Malware up, hackers bypass security safeguards: survey

WASHINGTON - Malicious software is on the rise both on computers and mobile devices, fueled in part by hackers' ability to bypass a key security measure, researchers said Wednesday.

McAfee Labs said in its third quarter survey that it is seeing a rise in malware which circumvents the so-called digital signature validation meant to ensure software can be trusted.

McAfee said it saw a 30 per cent jump in the quarter of mobile malware that allows an attacker to bypass the digital signature validation of apps on Android devices, along with a 50 per cent increase in traditional malware signed with digital signatures.

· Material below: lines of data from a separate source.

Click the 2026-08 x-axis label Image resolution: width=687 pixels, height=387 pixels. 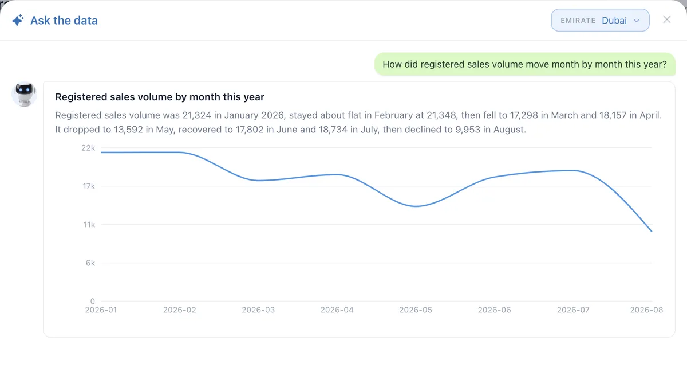646,310
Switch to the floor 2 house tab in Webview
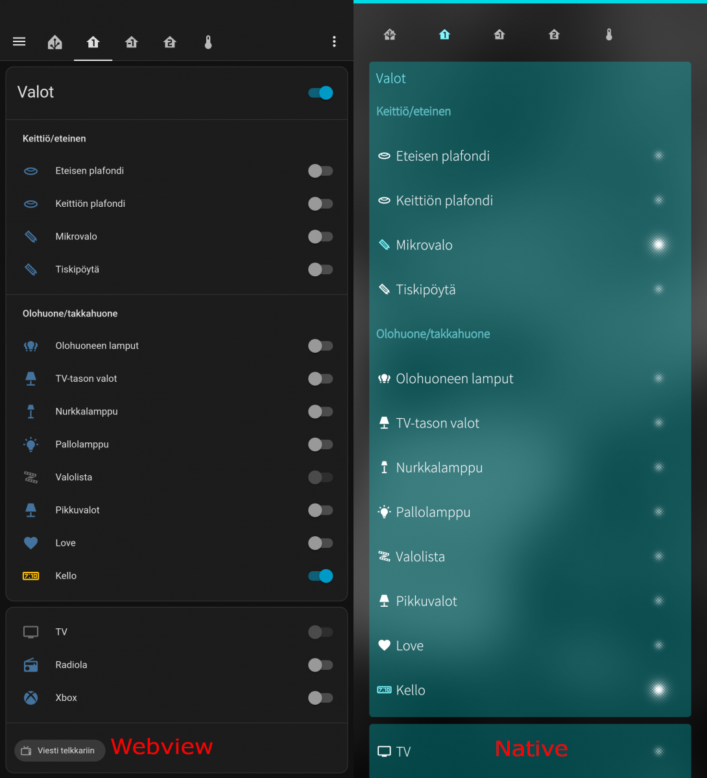707x778 pixels. [x=169, y=43]
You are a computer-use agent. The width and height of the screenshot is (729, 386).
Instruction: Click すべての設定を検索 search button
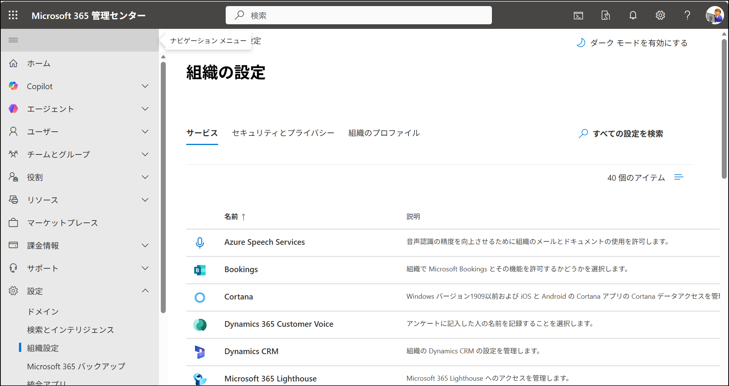(621, 134)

"The efforts to bypass code validation on mobile devices, and commandeer it altogether on PCs, both represent attempts to circumvent trust mechanisms upon which our digital ecosystems rely," said Vincent Weafer, senior vice president of McAfee Labs.

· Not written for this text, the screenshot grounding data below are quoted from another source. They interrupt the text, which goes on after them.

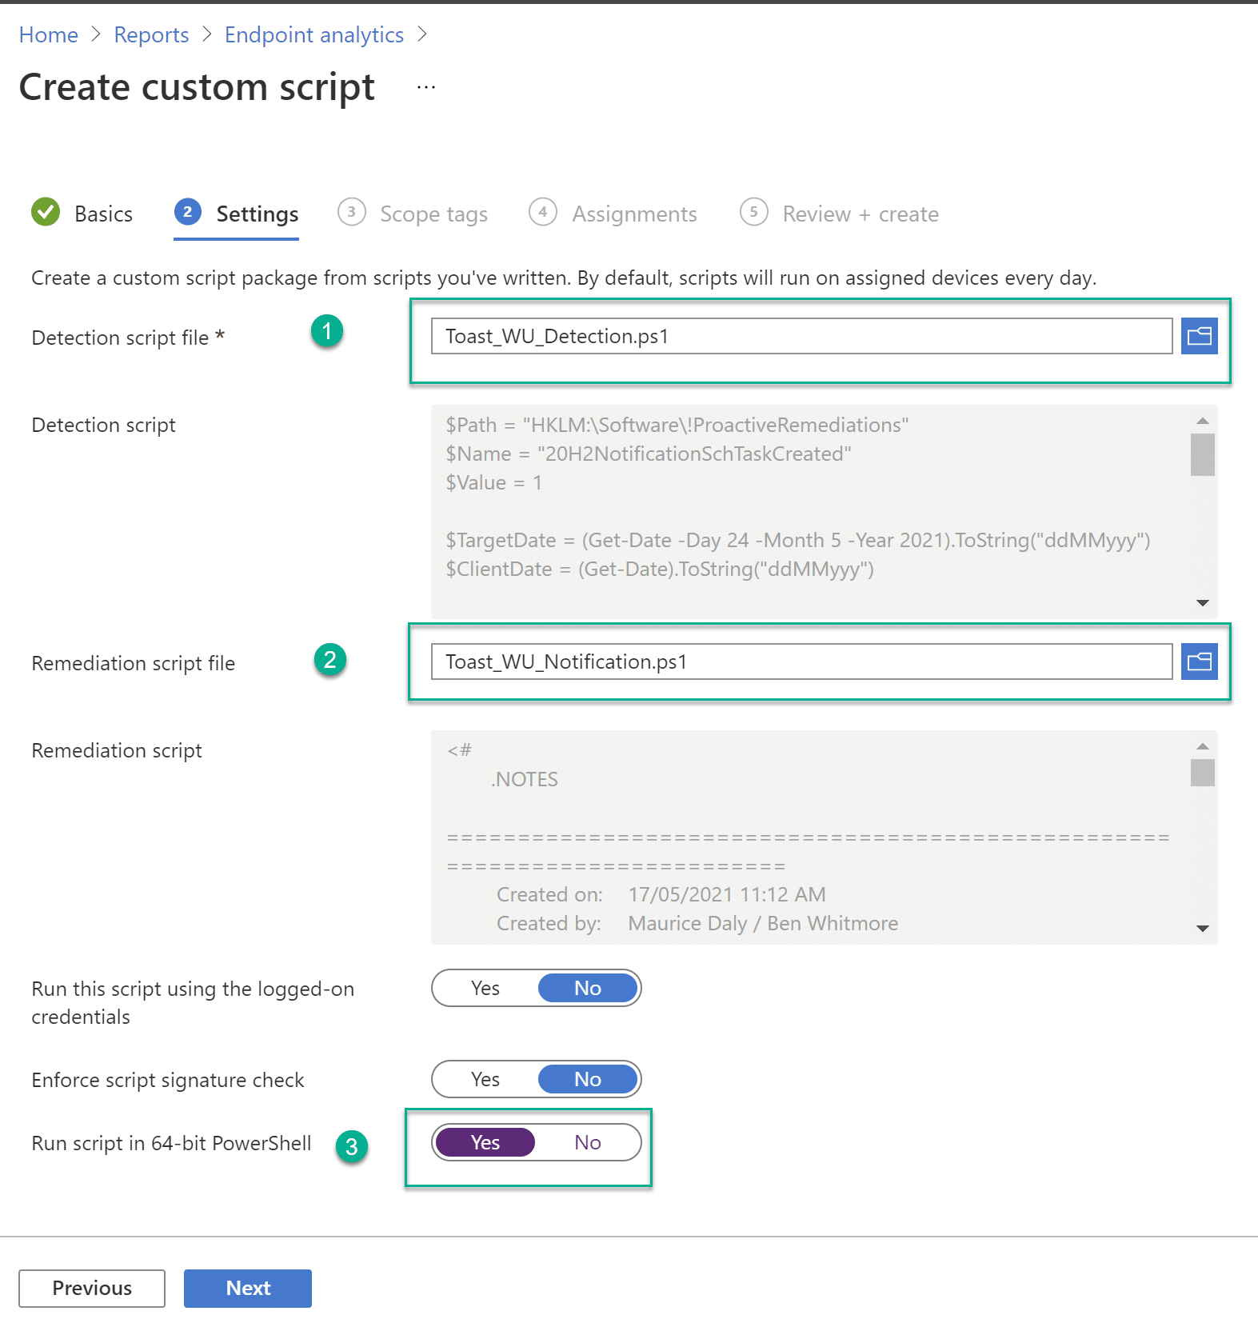Set Enforce script signature check to Yes
Image resolution: width=1258 pixels, height=1335 pixels.
point(485,1079)
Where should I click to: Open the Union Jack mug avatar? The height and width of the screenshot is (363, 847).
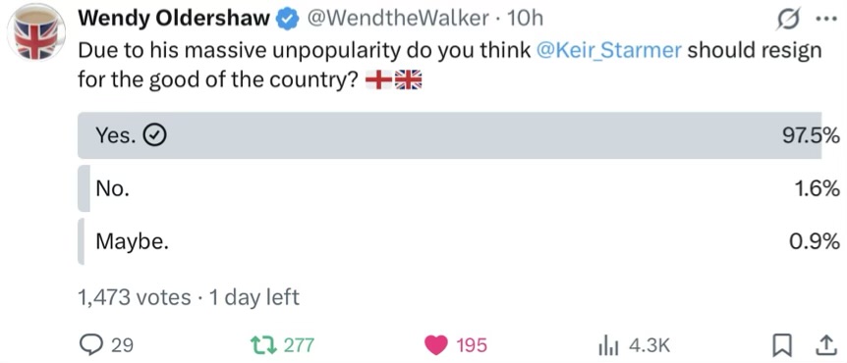(36, 33)
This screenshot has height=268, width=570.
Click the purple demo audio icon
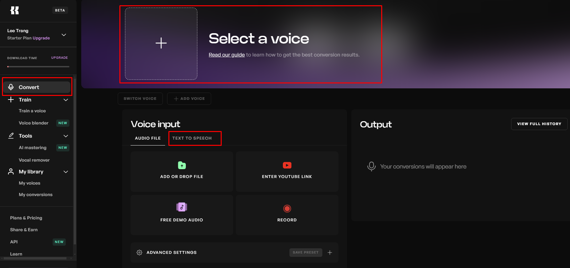pyautogui.click(x=182, y=207)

"The industry must work harder to ensure the integrity of these technologies given they are becoming more pervasive in every aspect of our daily lives."

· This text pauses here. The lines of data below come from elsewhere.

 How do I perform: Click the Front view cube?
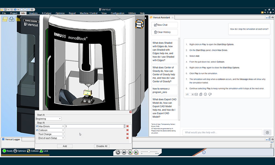(x=139, y=24)
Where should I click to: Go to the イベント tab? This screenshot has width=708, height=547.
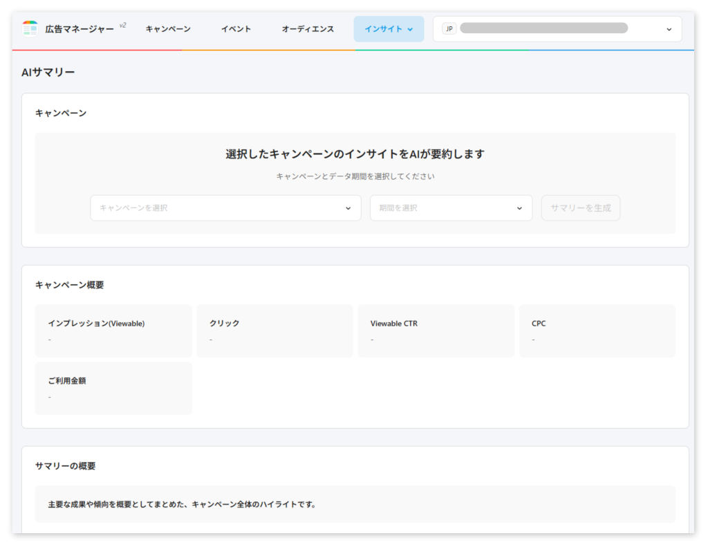(236, 29)
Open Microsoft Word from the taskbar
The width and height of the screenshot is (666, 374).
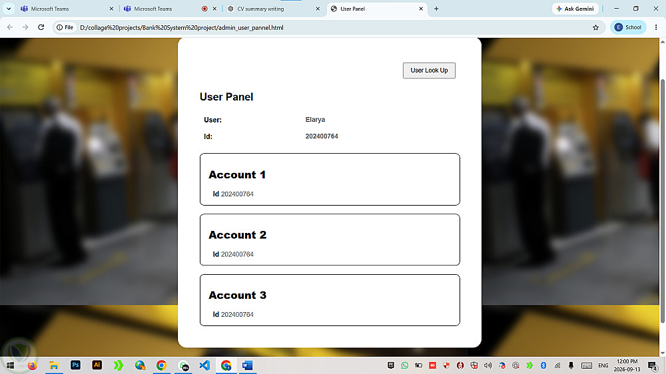tap(248, 365)
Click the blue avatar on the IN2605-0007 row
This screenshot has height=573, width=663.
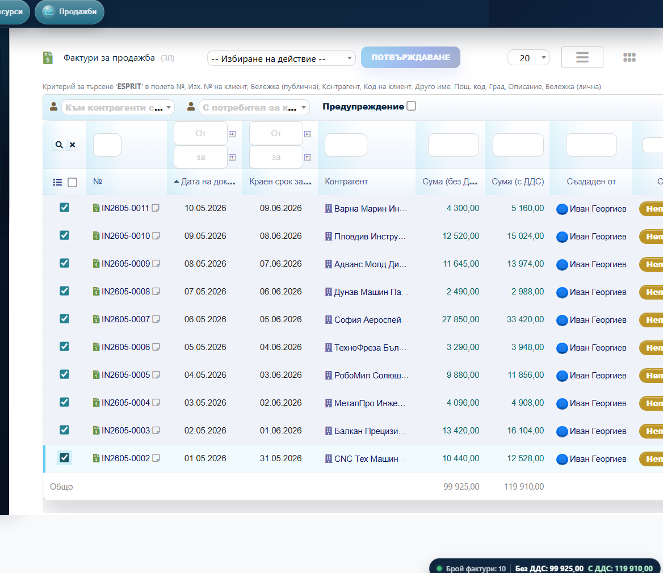tap(562, 321)
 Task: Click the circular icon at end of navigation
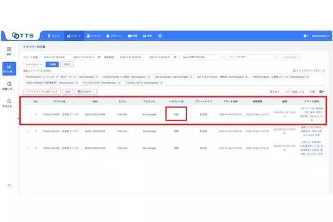coord(160,36)
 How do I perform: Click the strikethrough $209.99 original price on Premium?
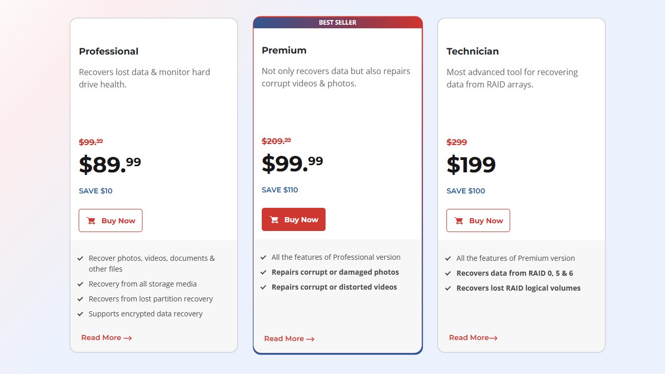276,140
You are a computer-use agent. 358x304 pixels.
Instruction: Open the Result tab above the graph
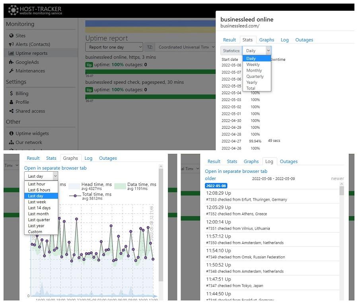pos(33,158)
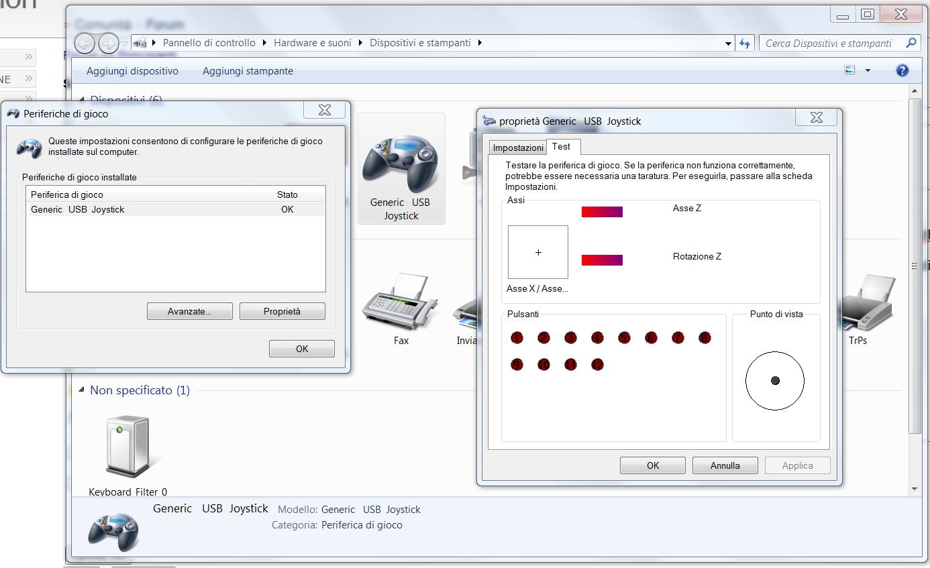The height and width of the screenshot is (568, 930).
Task: Click the Generic USB Joystick device icon
Action: (x=401, y=164)
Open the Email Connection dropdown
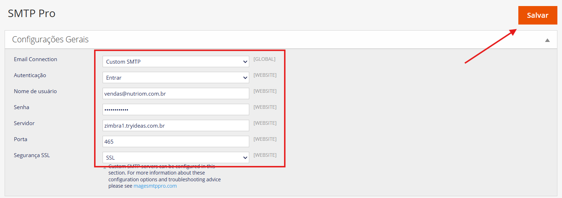The width and height of the screenshot is (562, 198). click(176, 61)
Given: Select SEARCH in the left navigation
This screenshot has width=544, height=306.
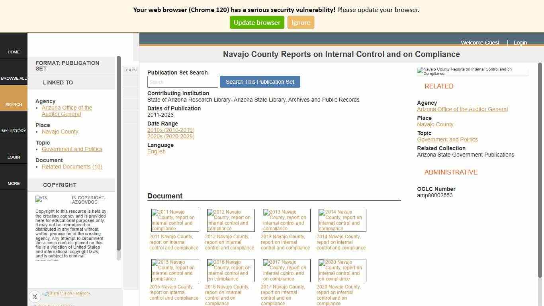Looking at the screenshot, I should tap(14, 104).
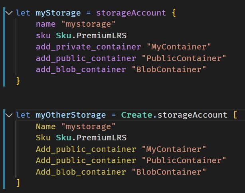
Task: Click lowercase add_blob_container keyword
Action: tap(81, 69)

McAfee's quarterly report on threats in cyberspace also cited a rise in the use of Bitcoin for illicit activities such as the purchase of drugs, weapons, and other illegal goods on websites such as Silk Road.

"As these currencies become further integrated into our global financial system, their stability and safety will require both financial monetary controls and oversight, and the security measures our industry provide," he said.

McAfee also saw cybercriminals develop Bitcoin-mining malware to infect systems, and produce Bitcoins for commercial transactions.

Bitcoins allow the creation of new currency through a process known as mining, according to McAfee. While initially people used their own computing resources for mining, certain kinds of malware allow attackers to employ infected computers to produce Bitcoins, often without their knowledge.